06.12.16. After a short prodrome she developed fever, hepatosplenomegaly (liver +5cm, spleen +6cm) with multiple small mesentric nodes. Blood showed leukocytosis up to 90.000 with>90% atypical cells (photos marked d00…), anemia and thrombocytopenia, LDH 2,000.  
There were medium-sized atypical pleomorphic cells with partial maturation. Flow showed mature T phenotype: cytCD3+, CD7++, mCD3++, CD45++, TdT-, CD34-, CD5++, CD2+, CD1a-, CD99-, CD10-, CD8++, CD4 very weak, TCRab+, CD56-. CD38++, CD25 weak, CD16+, CD45RA-, HLA-DR weak.  
Cytogenetics showed a mixture of multiple hyperploid clones.  
TCR/IG clonality was performed in Lithuania; no clonal TCRB, TCRG, TCRD rearrangements detected, polyclonal background also absent. IGH - a limited diversity of polyclonal/oligoclonal pattern, IGK, and IGL in germline status.  
Marrow was totally infiltrated by phenotipically the same cells, Granzyme B was negative.  
The initial tentative diagnosis was mature T-ALL. Reduced ALL BFM protocol (50% dose at the beginning, later increased to 75%) commenced; therapy was tolerated well. Clinical status improved with some decrease in hepatosplenomegaly and LDH. Only partial remission was achieved at control points (see marrows at day 33 and day 78).  

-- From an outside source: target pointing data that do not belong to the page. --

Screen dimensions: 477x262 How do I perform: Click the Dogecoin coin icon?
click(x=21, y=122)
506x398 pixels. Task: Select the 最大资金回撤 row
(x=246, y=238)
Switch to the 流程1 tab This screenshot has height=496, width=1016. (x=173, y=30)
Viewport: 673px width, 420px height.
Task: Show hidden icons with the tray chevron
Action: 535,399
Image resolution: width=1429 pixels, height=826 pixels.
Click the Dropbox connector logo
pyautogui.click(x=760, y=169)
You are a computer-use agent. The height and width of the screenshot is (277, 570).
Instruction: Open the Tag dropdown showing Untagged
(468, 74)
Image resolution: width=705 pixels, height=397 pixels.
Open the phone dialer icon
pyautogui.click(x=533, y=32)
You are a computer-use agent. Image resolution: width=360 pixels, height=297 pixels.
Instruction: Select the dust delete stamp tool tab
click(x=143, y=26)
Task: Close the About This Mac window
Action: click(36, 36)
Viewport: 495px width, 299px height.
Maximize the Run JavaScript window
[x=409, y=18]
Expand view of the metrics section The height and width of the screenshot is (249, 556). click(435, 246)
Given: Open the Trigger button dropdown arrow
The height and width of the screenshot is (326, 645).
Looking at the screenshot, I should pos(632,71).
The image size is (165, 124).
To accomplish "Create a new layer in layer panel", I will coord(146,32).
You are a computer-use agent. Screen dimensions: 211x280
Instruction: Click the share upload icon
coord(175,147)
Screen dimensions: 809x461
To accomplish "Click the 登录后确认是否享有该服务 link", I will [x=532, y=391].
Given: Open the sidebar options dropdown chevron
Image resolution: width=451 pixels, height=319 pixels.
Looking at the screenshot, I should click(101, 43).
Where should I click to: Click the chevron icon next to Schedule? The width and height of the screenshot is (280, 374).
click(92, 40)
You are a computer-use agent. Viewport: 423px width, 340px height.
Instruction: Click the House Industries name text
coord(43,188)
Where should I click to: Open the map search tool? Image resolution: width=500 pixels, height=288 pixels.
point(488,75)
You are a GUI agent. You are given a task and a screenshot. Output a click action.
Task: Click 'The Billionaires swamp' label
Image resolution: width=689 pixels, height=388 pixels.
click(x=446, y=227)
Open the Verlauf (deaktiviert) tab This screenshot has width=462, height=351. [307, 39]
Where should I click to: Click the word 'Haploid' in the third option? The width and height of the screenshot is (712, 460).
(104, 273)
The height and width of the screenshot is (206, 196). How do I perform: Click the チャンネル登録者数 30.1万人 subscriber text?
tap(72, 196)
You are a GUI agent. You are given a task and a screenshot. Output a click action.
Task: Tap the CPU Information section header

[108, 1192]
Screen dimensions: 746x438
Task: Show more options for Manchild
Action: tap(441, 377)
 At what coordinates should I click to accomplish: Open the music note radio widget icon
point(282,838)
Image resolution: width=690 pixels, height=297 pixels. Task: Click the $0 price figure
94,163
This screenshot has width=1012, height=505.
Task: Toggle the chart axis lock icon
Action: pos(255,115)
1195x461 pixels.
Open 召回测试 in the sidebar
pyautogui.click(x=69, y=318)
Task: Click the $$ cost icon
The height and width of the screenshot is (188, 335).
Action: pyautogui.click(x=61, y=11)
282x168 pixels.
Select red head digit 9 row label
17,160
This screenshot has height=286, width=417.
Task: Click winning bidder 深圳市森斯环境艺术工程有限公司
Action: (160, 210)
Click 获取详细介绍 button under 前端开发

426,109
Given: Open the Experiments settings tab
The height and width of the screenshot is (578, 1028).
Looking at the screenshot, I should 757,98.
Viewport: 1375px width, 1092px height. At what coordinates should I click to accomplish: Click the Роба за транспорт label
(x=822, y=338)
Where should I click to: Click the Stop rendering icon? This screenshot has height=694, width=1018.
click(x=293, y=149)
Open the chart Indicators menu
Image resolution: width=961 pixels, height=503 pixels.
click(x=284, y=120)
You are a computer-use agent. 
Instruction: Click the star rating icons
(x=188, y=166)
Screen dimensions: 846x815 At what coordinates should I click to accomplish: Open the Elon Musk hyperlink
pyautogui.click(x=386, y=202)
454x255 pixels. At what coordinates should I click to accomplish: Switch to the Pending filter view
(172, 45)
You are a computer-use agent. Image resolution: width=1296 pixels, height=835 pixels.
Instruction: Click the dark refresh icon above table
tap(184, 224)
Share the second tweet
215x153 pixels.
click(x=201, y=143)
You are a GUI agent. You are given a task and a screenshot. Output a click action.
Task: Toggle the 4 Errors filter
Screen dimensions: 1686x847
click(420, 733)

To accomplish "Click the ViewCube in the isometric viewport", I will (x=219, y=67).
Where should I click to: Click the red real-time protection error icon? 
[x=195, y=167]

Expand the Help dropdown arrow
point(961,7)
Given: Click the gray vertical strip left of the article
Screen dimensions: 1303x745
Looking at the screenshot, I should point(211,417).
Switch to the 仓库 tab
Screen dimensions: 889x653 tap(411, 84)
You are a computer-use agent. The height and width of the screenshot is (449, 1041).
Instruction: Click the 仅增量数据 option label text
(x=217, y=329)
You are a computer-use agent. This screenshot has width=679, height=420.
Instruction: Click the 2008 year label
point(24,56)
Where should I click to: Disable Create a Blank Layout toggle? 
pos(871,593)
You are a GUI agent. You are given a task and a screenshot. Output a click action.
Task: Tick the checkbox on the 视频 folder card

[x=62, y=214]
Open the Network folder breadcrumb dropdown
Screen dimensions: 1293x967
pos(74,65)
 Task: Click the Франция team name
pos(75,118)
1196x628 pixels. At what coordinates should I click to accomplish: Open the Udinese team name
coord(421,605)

EBV antibodies were negative, there had been documented CMV infection earlier. CMV copy number rose during treatment: December 16 – 510, - December 21 – 8950 (therapy with IVIG+Acyclovir), December 28 - 537, January 4, 17, 31 - negative.  
After some consulting the case was considered to be the systemic T-cell lymphoproliferative disease of childhood, but CMV-driven in immunodeficiency setting.  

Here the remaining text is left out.